Görevleriniz:
**1.** Diyarbakır mitingleri yazısına göre HÜDAPAR mitingi, bağımsız bir adayın işinin zor olduğunu neden gösteriyordu? Bir iki cümleyle açıklayın.
**2.** Diyarbakır mitingleri yazısını son cümlesinden itibaren sürdürün.

Metin bölümü:
----
VF kat sol
VF kat sağ

04 Haziran 2015

Seçim, tevekkül, tefekkür...

Geçen hafta Diyarbakır'da 2 miting izleme şansım oldu. Önce Cumartesi günü HÜDAPAR mitingi vardı istasyon meydanında. Pazar günü ise AK PARTİ mitingi. Bu gün de (Cuma) HDP mitingi olacak.

İstasyon meydanı Diyarbakır'ın en önemli meydanıdır. Yıllarca peygambere saygı mitinglerinden, siyasi parti mitinglerine kadar bir çok miting izlediğim bu meydan aslında güneydoğudaki seçimlerin nabzını tutmak açısından son derece önemli bir meydan.

HÜDAPAR'ın mitingi (ki eski Genel Başkan Zekeriye Yapıcıoğlu baraj sorunu nedeniyle bağımsız aday) nispeten zayıf görünüyordu. Yerel seçimlerde 33 bin oy almış bir partinin yaklaşık beş bin kişiyle miting yapması gerçekten bağımsız bir adayın işinin zor olduğunu gösteriyordu. Alan nispeten sakindi. Ama geçen hafta İdil'de HDP'li bir şahıs tarafından kendi partililerinden bir gurubun taranması sonucu iki kişinin vefatı nedeniyle meydandaki gerginlik okunabiliyordu.

AK PARTİ mitingi ise her ne kadar Cumhurbaşkanı seçimlerindeki coşkuda olmasa da Cumhurbaşkanı Erdoğan'ın bir ay önce ki açılış töreninden kat be kat kalabalıktı. Başbakan Davutoğlu'nun samimiyetini bilen halk kendisine teveccüh etmiş , alanda Kalkınma Bakanı Cevdet Yılmaz'ın, eski bakan Salim Ensarioğlu'nun ve yine Kürtlerin efsanevi isimlerinden Seyyit Haşim Haşimi'nin rüzgarı esiyordu. Ak PARTİ seçim çalışmaları başlarken düşük bir grafik sergilerken şimdi ivme almış gibi görünüyordu.

HDP bölgede ciddi kalabalıklarla miting yapma geleneğini sürdürecek gibi zira, son yerel seçimde Diyarbakır'dan aldığı %55 oyun etkisinin sürdüğünü ve arkasına aldığını iddia ettiği, hatta barajı geçtik iddiasını seçmene  biraz daha yüklemek isteyecektir.

Diğer partilerin zaten esamesi görünmüyor, Milli İttifak'ın sesini soluğunu duyan yok.  Diğer partilerin aday gösterip göstermediğini de bilen bile yok sokakta...
----
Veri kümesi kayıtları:
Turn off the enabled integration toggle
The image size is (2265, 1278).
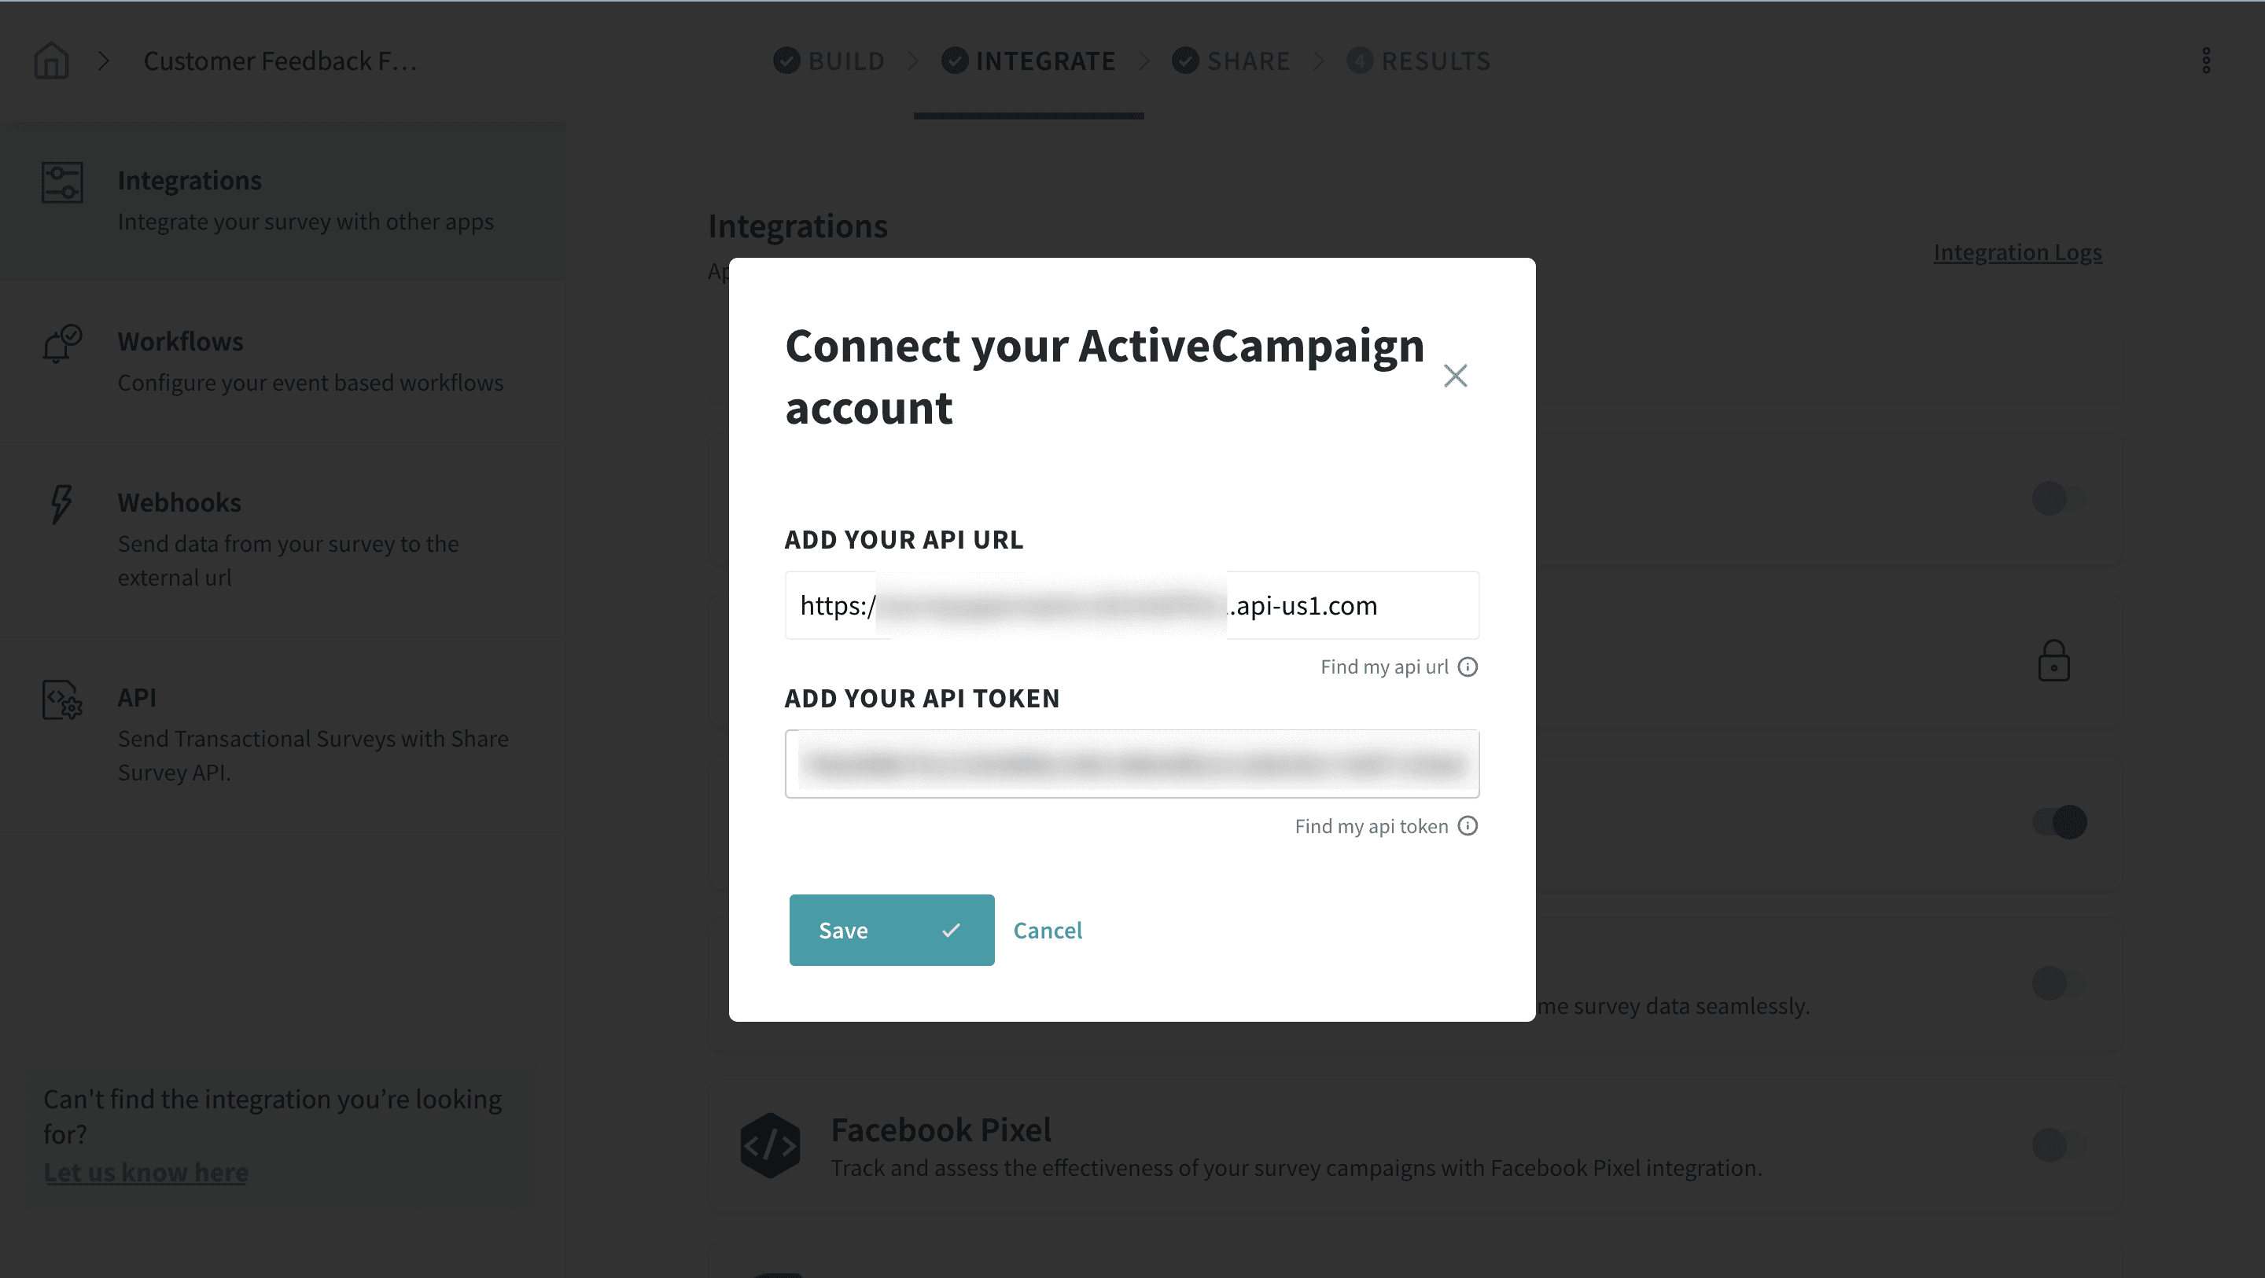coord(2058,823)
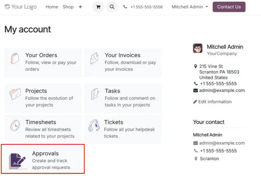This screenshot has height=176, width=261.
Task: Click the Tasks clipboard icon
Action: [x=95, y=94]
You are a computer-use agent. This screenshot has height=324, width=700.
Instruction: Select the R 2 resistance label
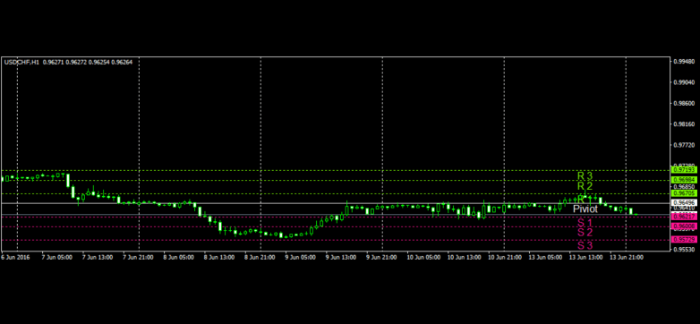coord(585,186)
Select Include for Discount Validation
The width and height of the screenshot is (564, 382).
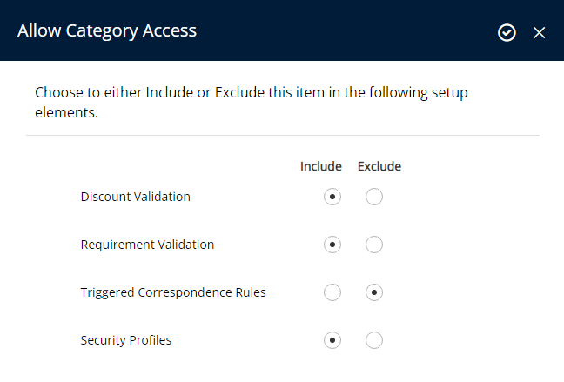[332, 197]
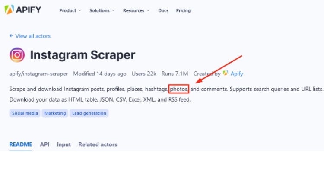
----
Beklenen yanıtlar:
**1.** Yerel seçimlerde 33 bin oy almış bir parti, mitingini yaklaşık beş bin kişiyle yapmıştı. Yazara göre bu durum, bağımsız adayın işinin zor olduğunu gösteriyordu.

**2.**
Peki seçim akşamı ne olur? Hayat kaldığı yerden devam edecek. Seçimi kim kazanırsa kazansın kimsenin başı göğe ermeyecek.Kim kaybeder se kaybetsin dünyanın sonu olmayacak.HDP mecliste olsa da olmasa da "Çözüm Süreci" devam edecek.işler kaldığı yerden yürüyecek, bir şekilde... belki çözüm adına daha rahat adımlar atılabilecek, hatta sürece CHP ve MHP'de dahil olacaklar. Tüm iyi niyetli çalışmalar tüm halk tabanına yayılacak. Ülke geleceğe daha emin adımlarla yürüyecek.Şimdi yeni moda niyetine bayrakları ellerine alanlar o bayrakları özümsemeye başlarlar bile, belki...

 Ne olursa olsun, insanların insanlıklarını  kaybetmemesi gerekiyor. Zira 6-8 Ekim olayları hala zihinlerde taze duruyor. Yasin Börü'nün cesedinin o can yakıcı hali hala yürekleri dağlıyor. Hiçbir iktidar bir tek kişinin kanından daha değerli değil ki... Meclis sevdası yürekleri yakmamalı, en güzel meclis insanların yüreğine kurulan tahtların üst köşesindeki meclis değil midir? Hani ayet ne diyordu: "...bir kimseyi bir kimseye veya yeryüzünde bozgunculuğa karşılık olmadan öldürürse, bütün insanları öldürmüş gibi olur. Kim de onu diriltirse (ölümden kurtarırsa) bütün insanları diriltmiş gibi olur'. And olsun ki, onlara belgelerle peygamberlerimiz geldi, sonra buna rağmen, onların çoğu yeryüzünde taşkınlık edenler oldu." (maide 35)

Taşkınlığın bunca sert bir şekilde yasaklandığı bir dinin mensupları olarak, attığımız her adımın hesabını vereceğimizin bilincinde olarak hareket etmekle yükümlüyüz. Ne olursa olsun her hangi bir canlıya dahi haksızlıkla muamele etme hakkımız yok. Öyleyse Allahın kaderine razı olup, takdir edilmişin çevresinde kendimize alanlar açmalıyız. Kim çabalarsa Allah muhakkak ki onun çabasını sonuçsuz bırakmaz. Ve takdir edilen neyse hayırlı olan odur düsturuyla hareket etmeliyiz.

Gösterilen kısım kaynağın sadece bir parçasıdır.